State’s Statistical Register Goes Online

Curious about how many votes George Busbee received when he ran for governor in 1974? Wondering how many times Mickey Mouse has been written in as a candidate for office? Answers to those questions and a plethora of others are available via computer now that the Georgia Official and Statistical Register is available online. It contains a wealth of information not easily accessible elsewhere for today’s historians.

The register is the main source of election statistics for the state. Its content and length have varied over the years of its publication (1923 -1990), though in general the register has provided information on categories such as:

- state executive offices, boards and commissions

- the state legislature and legislators, including short biographies with photos

- elections

- the state judiciary

- Georgia's federal representation

- the University System of Georgia

- county officers and data

- miscellaneous (e.g. flag, song, state symbols, poets laureate)

The electronic version was digitized by the Digital Library of Georgia from the print volumes, which are available in the UGA main library Georgia government documents collection. Users are able to search across the text of all the volumes (about 28,000 pages). The register can be accessed at http://dlg.galileo.usg.edu/statregister.

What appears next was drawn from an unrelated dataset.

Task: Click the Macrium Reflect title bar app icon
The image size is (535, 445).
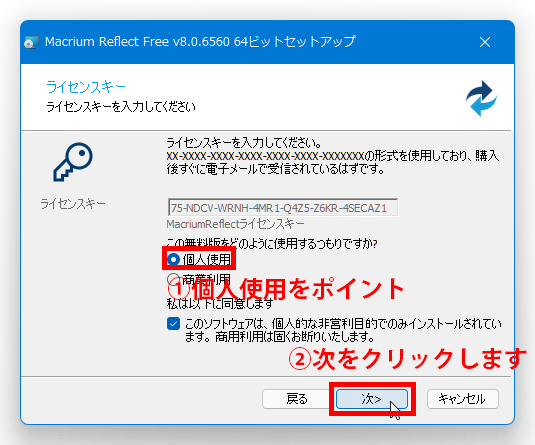Action: coord(31,42)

“The register has become an historical resource of particular interest to genealogists, but it also lists, for example, all the banks, public libraries and newspapers in each county and the poets laureates for the state,” said Susan Tuggle, a reference librarian who coordinates the Georgia government publications site in the Digital Library of Georgia. “It cumulates elected officials so you can see who was in office at a given time.”

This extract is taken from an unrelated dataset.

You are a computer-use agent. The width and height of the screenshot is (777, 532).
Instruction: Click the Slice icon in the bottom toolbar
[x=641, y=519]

Compiled every two years by the Georgia Archives (formerly the Department of Archives and History), it was not a handbook that explained the workings of the state government for the uninitiated, but rather a kind of directory or state of the state with a concentration on the officials who guided it.

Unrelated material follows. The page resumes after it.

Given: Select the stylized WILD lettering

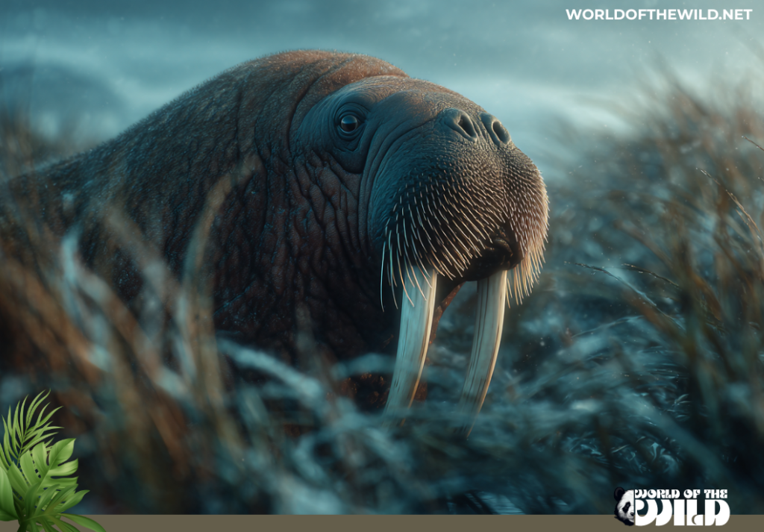Looking at the screenshot, I should pos(683,513).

Legislator and other official biographies included photos beginning in 1951. The amount of information was reducing starting with the 1979-1980 volume and the projected ended with the 1989-1990 volume.

“I’ve wanted to digitize it for years – it is the biggest project yet in the Georgia Government Publications Program, and it took more than a year to produce because we are offering it in three formats (JPG, PDF and DjVu),” Tuggle said.